> [Prompt]:
Copy out the entries from the line containing "山脇学園中学校対策 (307, 497)" through the line containing "中高一貫校 (293, 919)", both included, keeping each line word for word.

*-*-*

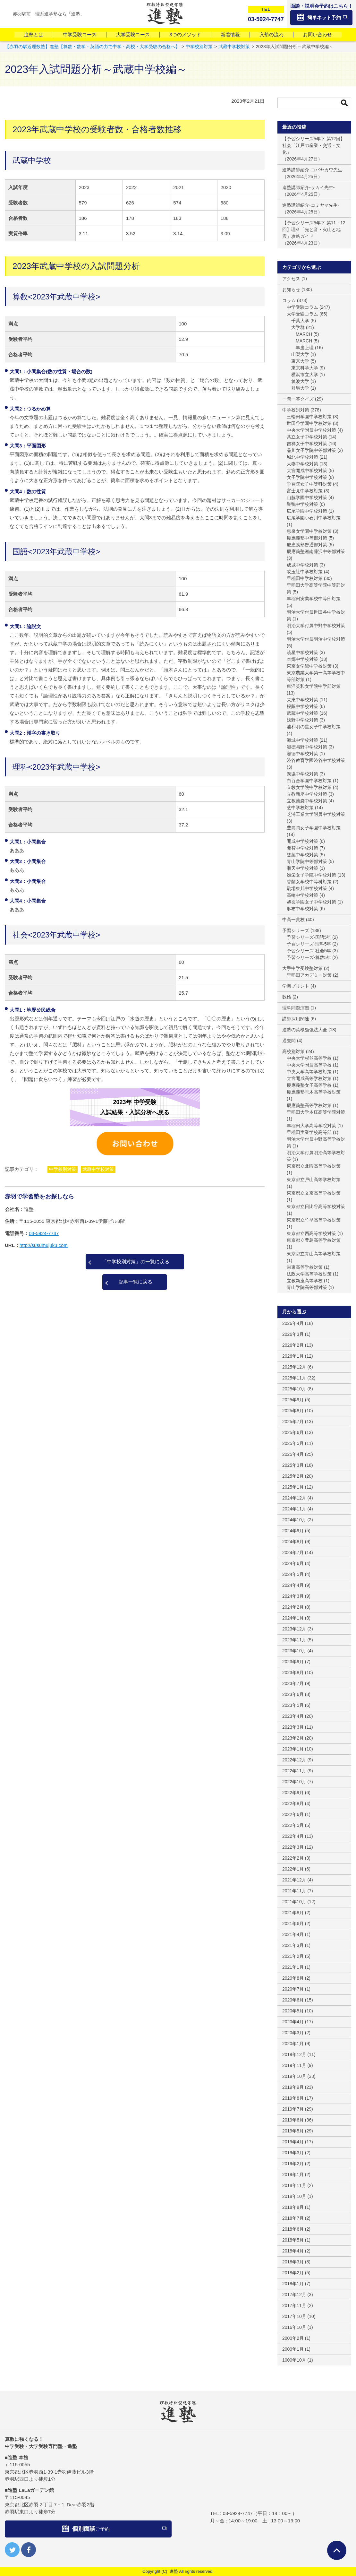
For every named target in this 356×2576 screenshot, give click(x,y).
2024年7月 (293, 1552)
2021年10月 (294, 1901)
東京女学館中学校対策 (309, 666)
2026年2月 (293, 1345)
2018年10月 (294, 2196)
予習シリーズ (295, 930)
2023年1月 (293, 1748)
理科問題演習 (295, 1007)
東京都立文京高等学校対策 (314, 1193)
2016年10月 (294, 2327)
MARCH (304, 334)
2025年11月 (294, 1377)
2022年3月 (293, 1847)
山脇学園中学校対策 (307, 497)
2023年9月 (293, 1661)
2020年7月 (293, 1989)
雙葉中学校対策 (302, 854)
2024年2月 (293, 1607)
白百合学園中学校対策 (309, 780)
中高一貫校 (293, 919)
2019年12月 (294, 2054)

*-*-*

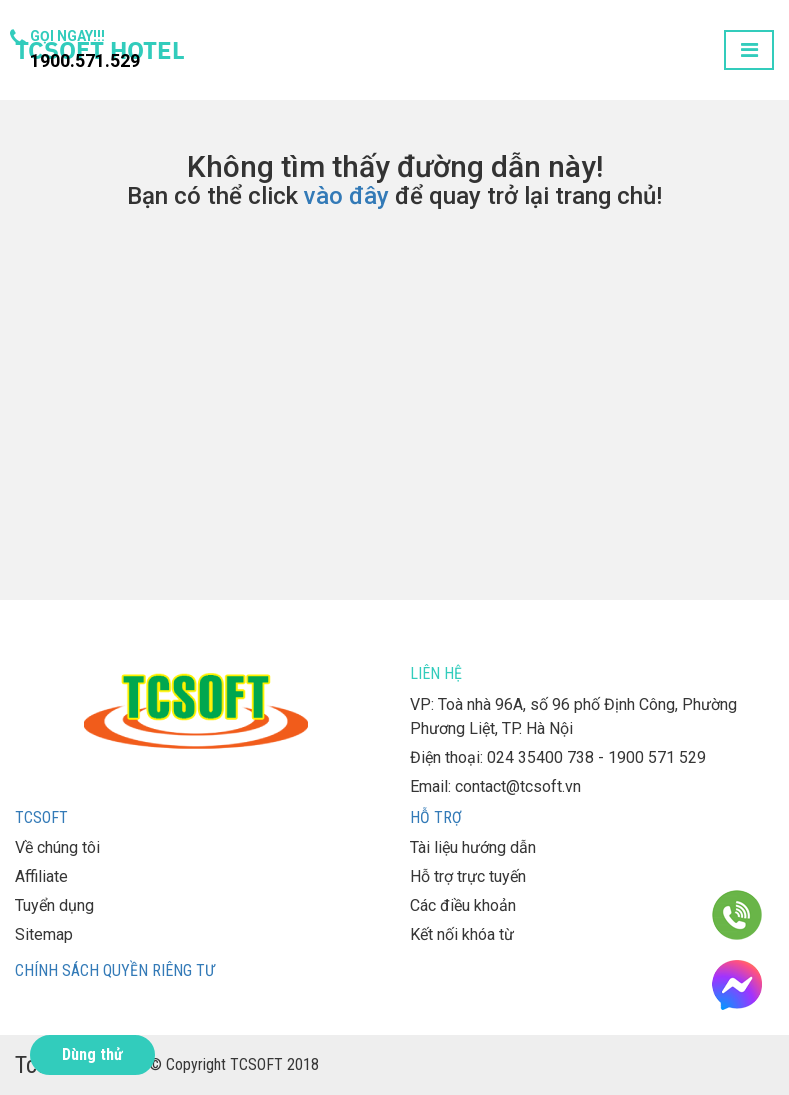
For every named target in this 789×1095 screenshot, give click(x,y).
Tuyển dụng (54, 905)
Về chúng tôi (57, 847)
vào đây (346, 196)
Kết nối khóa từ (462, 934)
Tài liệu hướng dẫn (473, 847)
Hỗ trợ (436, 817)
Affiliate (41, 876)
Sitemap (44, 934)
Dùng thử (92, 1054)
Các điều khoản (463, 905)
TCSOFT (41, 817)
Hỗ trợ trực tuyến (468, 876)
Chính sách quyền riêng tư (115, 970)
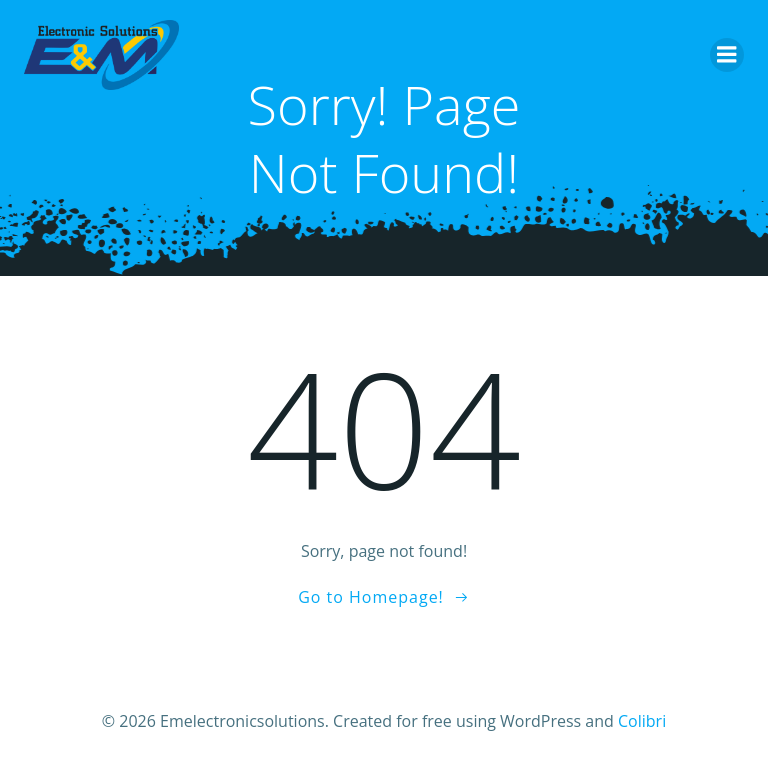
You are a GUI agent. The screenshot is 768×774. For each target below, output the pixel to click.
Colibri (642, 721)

*-*-*

> [Answer to the task]:
山脇学園中学校対策 (307, 497)
2023年9月 (293, 1661)
2020年7月 (293, 1989)
雙葉中学校対策 (302, 854)
2024年2月 (293, 1607)
白百合学園中学校対策 (309, 780)
中高一貫校 (293, 919)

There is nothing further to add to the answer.